Why disturb a family’s wonderment at the beauty of the campus and perhaps the school’s great perch in the U.S. News & World Report rankings with such prosaic concerns as how much this is going to
cost—much less where the money is going to come from?

But before your child heads off to college, you will probably end
up getting acquainted with the financial aid staffers who will be
bundling together potential financial aid packages for your child. By
the time the process is complete, these paper shufflers could know
more about your finances than perhaps anyone else on earth, even
more than the Internal Revenue Service does.

While colleges are entitled to learn the most intimate details of
families’ financial lives, most parents are clearly at a disadvantage in
this process. That’s because they typically harbor no clue about how

colleges make decisions. And if your strategy is to depend on the kindness
of a college administrator, you could very well be disappointed.

Mastering how financial aid is dispensed—or at least knowing
enough to benefit your own family—will probably seem about as
appealing as reading a digital camera’s instruction manual. But understanding
the basics is essential because the costs, especially for private
schools, can be staggering. Colleges don’t face the same predicament
as McDonald’s or KFC, which must agonize over the potential of losing
customers if they boost the price of a Big Mac or bucket of
chicken. Even Starbucks, which has so many of us addicted to lattes
and frappuccinos, has to be careful about raising its prices too high for
fear of turning caffeine lovers into tea drinkers.

Colleges, however, have not been punished for raising their prices
far beyond the rate of inflation each year. In fact, as perverse as this
may seem, some schools have jacked up their prices to attract affluent
families who assume that if the cost isn’t exorbitant, the school must
not be any good.

Colleges have been sitting in a supply-and-demand sweet spot.
Since the early 1990s, applications from high school seniors continued
to rise as the Baby Boomers’ children entered college. The number of
high school graduates, however, peaked in 2008 when roughly 3.34
million earned a diploma. More than 60% of those kids will be heading
to college. In contrast, the last time there was such a surge in applicants—
in the mid 1970s when the Baby Boomers were in their teens
and early twenties—less than half of high school graduates even bothered
with college.

Even after high school graduation rates have peaked, the number
of teenagers heading to college is expected to continue to grow as
more of them decide that a college education is essential. The difference
in lifetime earning power between a student who stops with a
high school education and someone who earns a bachelor’s degree is
roughly $1.2 million. The financial advantage between someone who
obtains a professional degree, such as a law degree, versus those who
are satisfied with a bachelor’s degree is an additional $1.7 million.
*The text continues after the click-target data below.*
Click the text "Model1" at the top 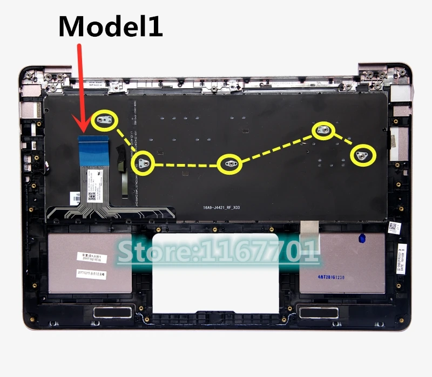[110, 25]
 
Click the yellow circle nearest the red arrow [105, 121]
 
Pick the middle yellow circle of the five [230, 164]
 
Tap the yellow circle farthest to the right [363, 155]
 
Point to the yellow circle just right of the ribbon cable [144, 162]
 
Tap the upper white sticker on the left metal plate [96, 257]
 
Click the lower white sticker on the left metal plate [96, 273]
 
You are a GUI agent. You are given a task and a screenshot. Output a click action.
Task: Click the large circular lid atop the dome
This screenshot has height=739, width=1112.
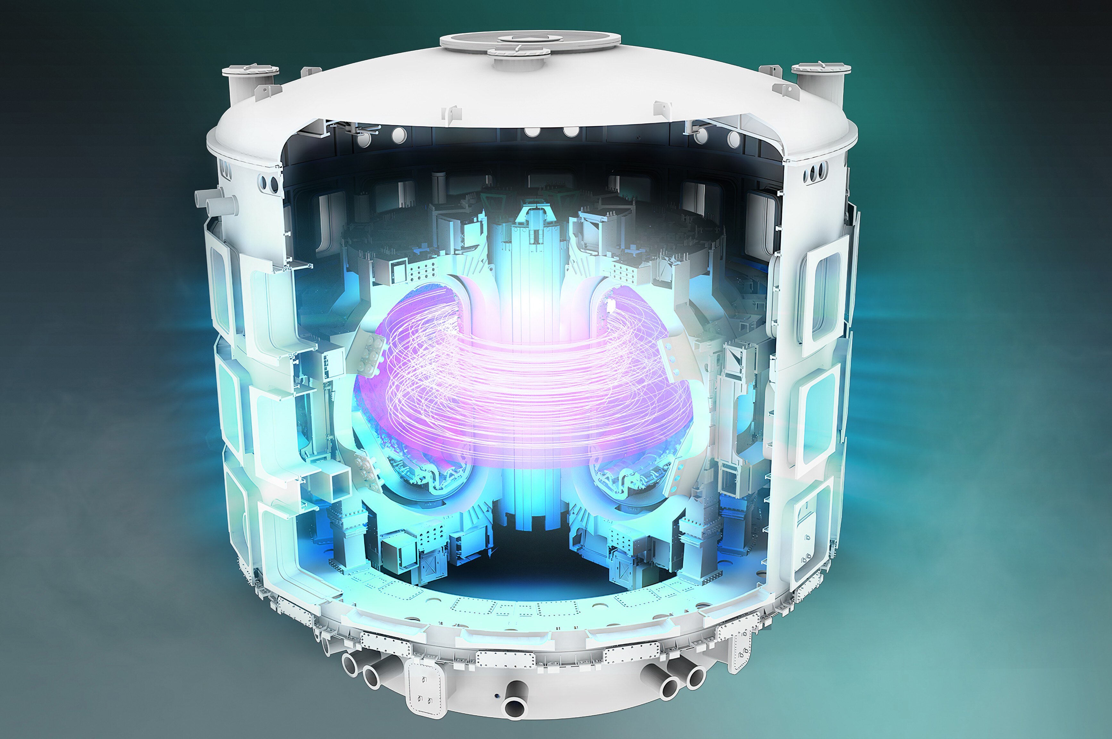point(530,40)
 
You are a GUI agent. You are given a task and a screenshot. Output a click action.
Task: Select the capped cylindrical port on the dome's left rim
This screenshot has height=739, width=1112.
point(250,82)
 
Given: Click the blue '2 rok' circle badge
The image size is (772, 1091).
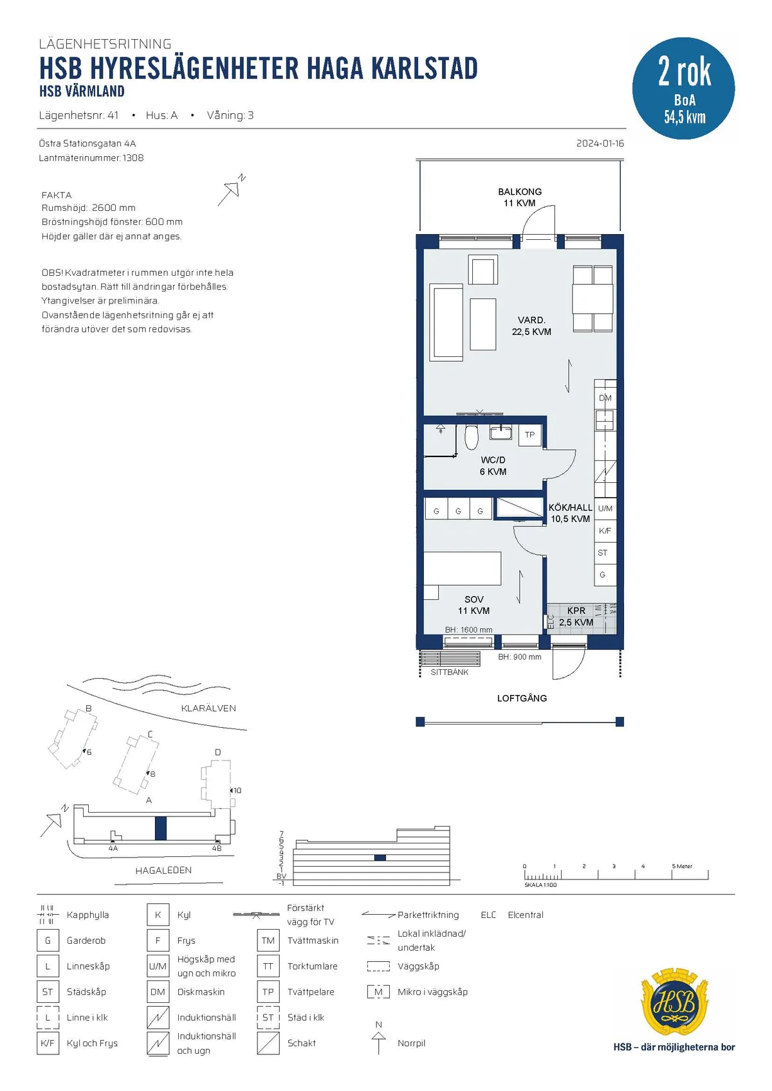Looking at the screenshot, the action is point(683,88).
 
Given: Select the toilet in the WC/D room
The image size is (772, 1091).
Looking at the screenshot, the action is point(472,437).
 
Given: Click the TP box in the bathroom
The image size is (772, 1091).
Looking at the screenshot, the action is point(529,435).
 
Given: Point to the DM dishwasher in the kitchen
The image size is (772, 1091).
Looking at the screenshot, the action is point(605,398).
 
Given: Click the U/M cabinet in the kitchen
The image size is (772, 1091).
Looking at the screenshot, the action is point(605,509).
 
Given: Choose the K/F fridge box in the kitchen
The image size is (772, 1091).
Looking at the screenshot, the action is point(605,531).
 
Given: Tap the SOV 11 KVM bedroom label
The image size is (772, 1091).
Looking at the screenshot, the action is point(473,605).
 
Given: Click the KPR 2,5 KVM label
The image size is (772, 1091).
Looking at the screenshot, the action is point(576,616).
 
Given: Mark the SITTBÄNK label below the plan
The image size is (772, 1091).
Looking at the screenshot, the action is point(449,672).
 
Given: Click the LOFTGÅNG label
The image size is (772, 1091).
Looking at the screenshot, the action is point(522,698).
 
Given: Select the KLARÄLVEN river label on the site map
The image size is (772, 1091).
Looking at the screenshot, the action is point(208,708).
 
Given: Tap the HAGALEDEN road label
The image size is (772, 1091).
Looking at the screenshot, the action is point(163,870).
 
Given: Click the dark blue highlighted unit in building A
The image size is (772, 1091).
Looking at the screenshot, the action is point(160,828).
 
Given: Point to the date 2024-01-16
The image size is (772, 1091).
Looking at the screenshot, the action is point(600,143).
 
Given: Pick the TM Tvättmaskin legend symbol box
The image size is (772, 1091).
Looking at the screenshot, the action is point(268,941).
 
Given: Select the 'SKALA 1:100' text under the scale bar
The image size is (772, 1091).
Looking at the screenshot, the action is point(540,885).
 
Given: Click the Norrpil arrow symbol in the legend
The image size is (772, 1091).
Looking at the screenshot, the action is point(378,1042).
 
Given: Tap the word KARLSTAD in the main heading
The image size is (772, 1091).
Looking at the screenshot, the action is point(424,68).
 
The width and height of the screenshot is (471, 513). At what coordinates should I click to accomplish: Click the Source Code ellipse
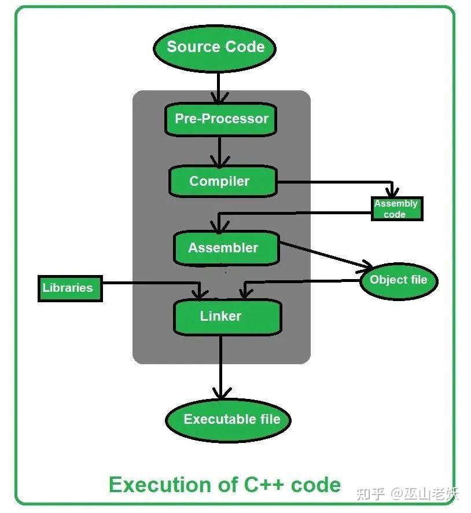pyautogui.click(x=215, y=47)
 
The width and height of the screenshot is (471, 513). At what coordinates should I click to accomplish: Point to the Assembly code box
pyautogui.click(x=396, y=209)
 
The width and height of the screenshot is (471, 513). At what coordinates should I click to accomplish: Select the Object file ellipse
pyautogui.click(x=399, y=280)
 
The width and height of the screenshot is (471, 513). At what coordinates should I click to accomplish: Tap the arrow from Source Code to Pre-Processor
pyautogui.click(x=218, y=87)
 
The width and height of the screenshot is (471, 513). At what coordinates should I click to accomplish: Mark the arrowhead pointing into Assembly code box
pyautogui.click(x=393, y=192)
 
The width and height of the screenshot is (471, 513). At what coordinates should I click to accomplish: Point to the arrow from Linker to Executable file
pyautogui.click(x=220, y=368)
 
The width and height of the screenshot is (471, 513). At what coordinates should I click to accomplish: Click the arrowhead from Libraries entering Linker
pyautogui.click(x=201, y=292)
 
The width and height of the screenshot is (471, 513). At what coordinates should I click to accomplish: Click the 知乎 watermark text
pyautogui.click(x=370, y=493)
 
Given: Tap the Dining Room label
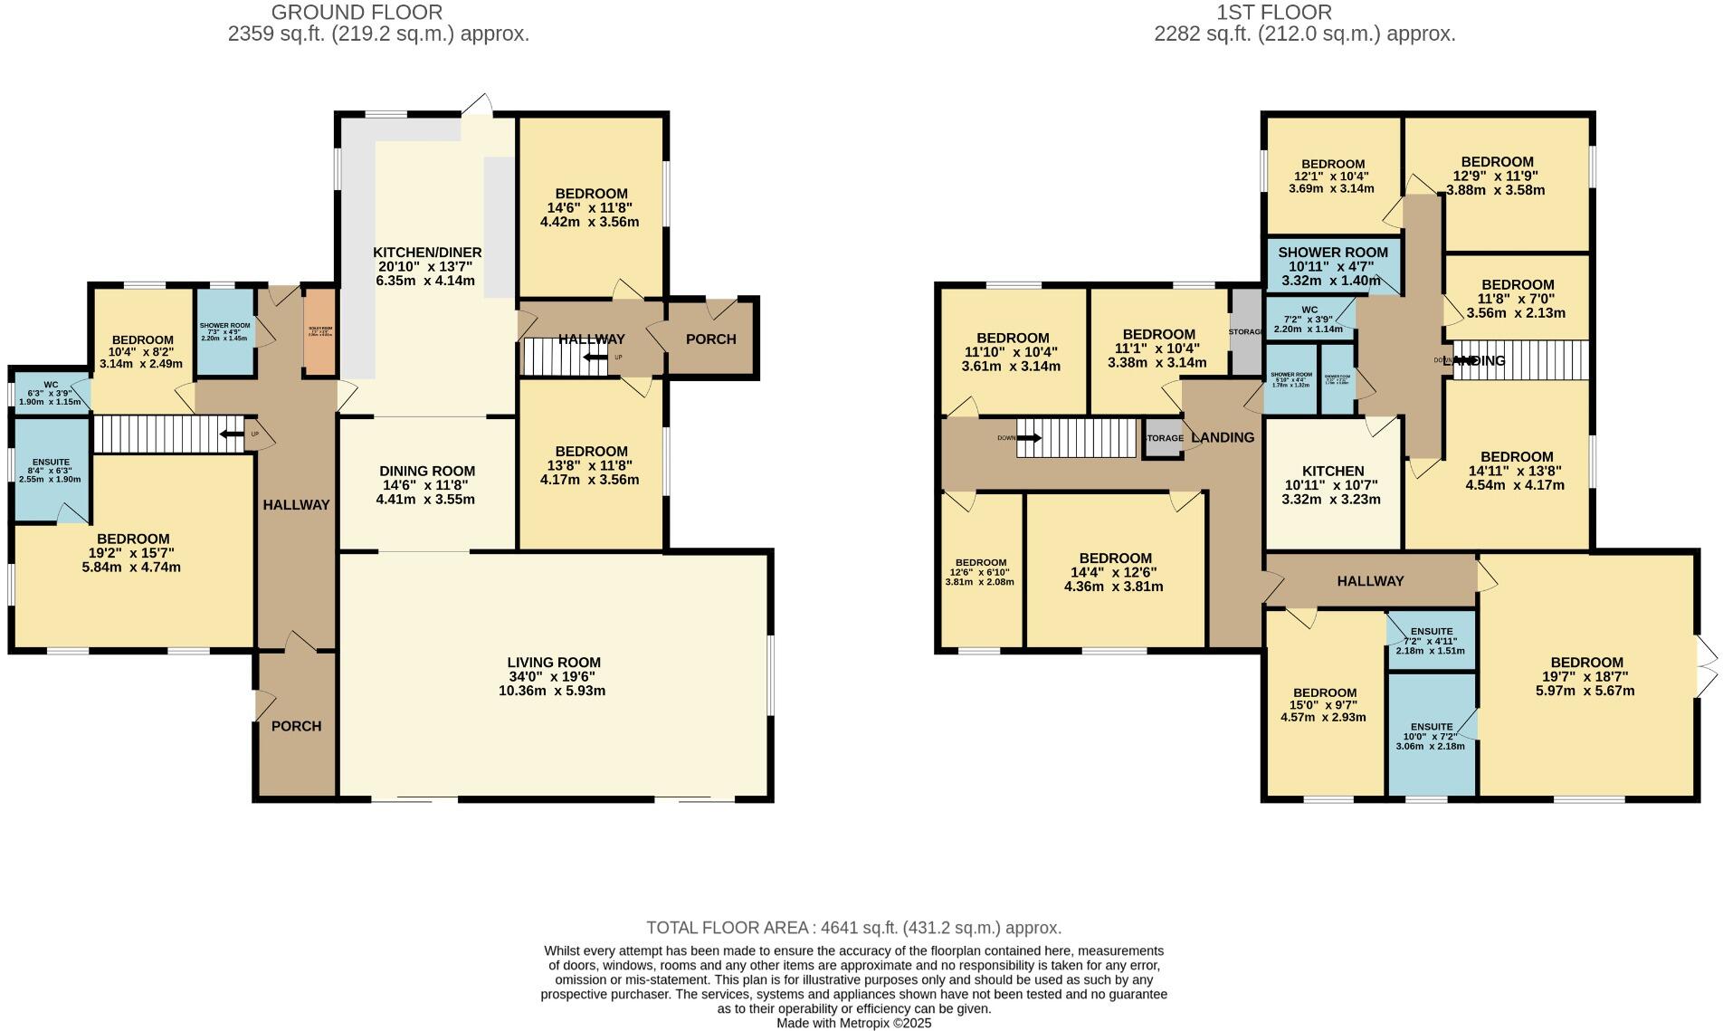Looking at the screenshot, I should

Thanks to the high price of a college degree today, two-thirds of
all families receive some sort of financial aid. But as you’ll learn, some
types of aid are infinitely better than others. Grants, which don’t need
to be repaid, are going to be far more welcome than a federally guaranteed
loan or work study. Not too long ago, 60% of the typical college’s
financial aid award was packaged with free cash. Loans
represented the other 40%. But today, those numbers have been
reversed. Loans now make up 60% of the average package.

Follow the Money Trail
You will increase your chances of obtaining a financial aid package
that is fair or even more than fair if you understand how the process
works. The families who get the most financial aid aren’t always the
ones who need it the most. Those who educate themselves will
increase their chances of walking away with a package they can celebrate.
But before you can do that, you’ll need to understand the basics
that you’ll find in the next eight chapters.

Action Plan
If you educate yourself on your financial and academic choices, you
are far more likely to slash the cost of college.